_Task to carry out_
Exact copy, no pictures: every line from the one that contains "Task: Click the 单价 cell showing 0.9" through the end of the data below, and nothing else.

Records from a dataset
#####
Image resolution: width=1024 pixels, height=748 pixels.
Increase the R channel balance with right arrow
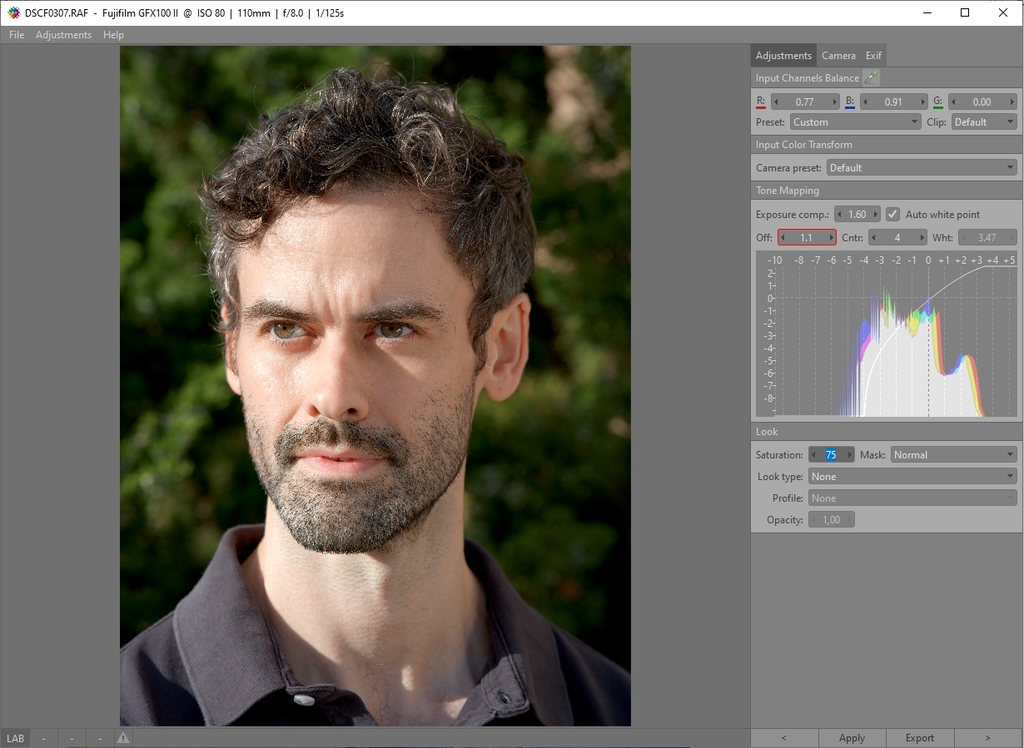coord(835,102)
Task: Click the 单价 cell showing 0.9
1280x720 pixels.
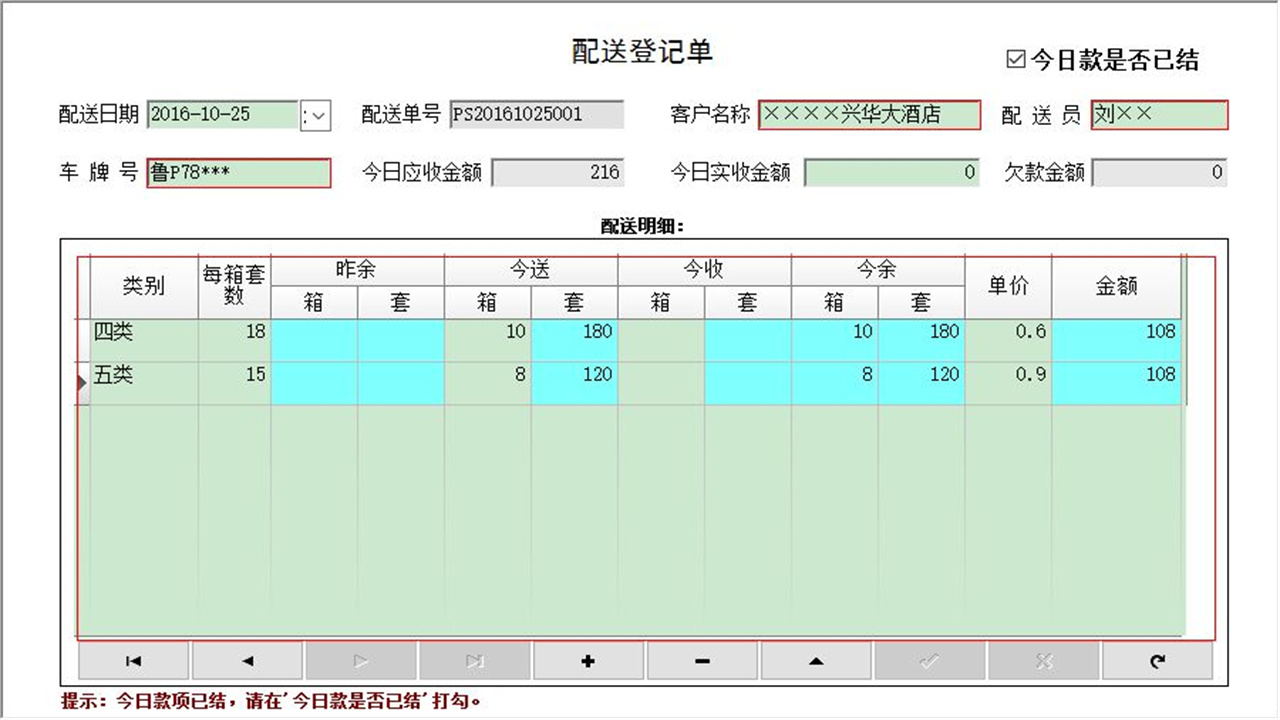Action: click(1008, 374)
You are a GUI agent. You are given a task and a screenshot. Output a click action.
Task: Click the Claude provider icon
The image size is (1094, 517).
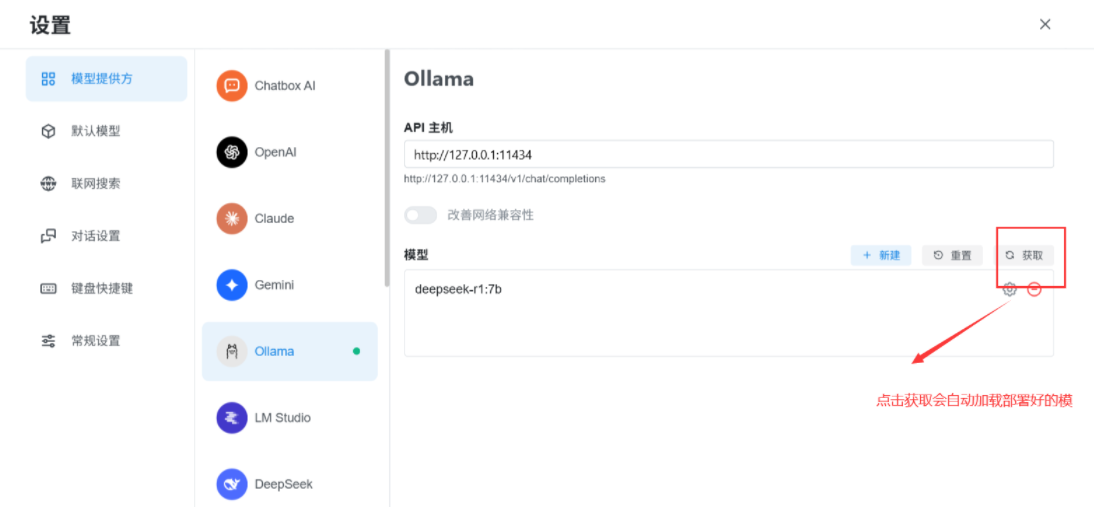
#####
_Solution to this problem_
Task: Click the 单价 cell showing 0.9
1280x720 pixels.
Action: click(1008, 374)
You are a GUI agent. You are given a task and a screenshot. Output a click action.
Task: Click the Claude provider icon
The image size is (1094, 517).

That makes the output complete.